Aim of the exercise
Return the data below unchanged, every line in its original order.

(Element lookup data)
* BEGIN *

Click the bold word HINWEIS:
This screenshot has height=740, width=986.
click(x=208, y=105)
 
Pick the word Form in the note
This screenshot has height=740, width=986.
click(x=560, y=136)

* END *

Expected answer
Click the bold word HINWEIS:
This screenshot has height=740, width=986.
click(x=208, y=105)
 
Pick the word Form in the note
This screenshot has height=740, width=986.
click(x=560, y=136)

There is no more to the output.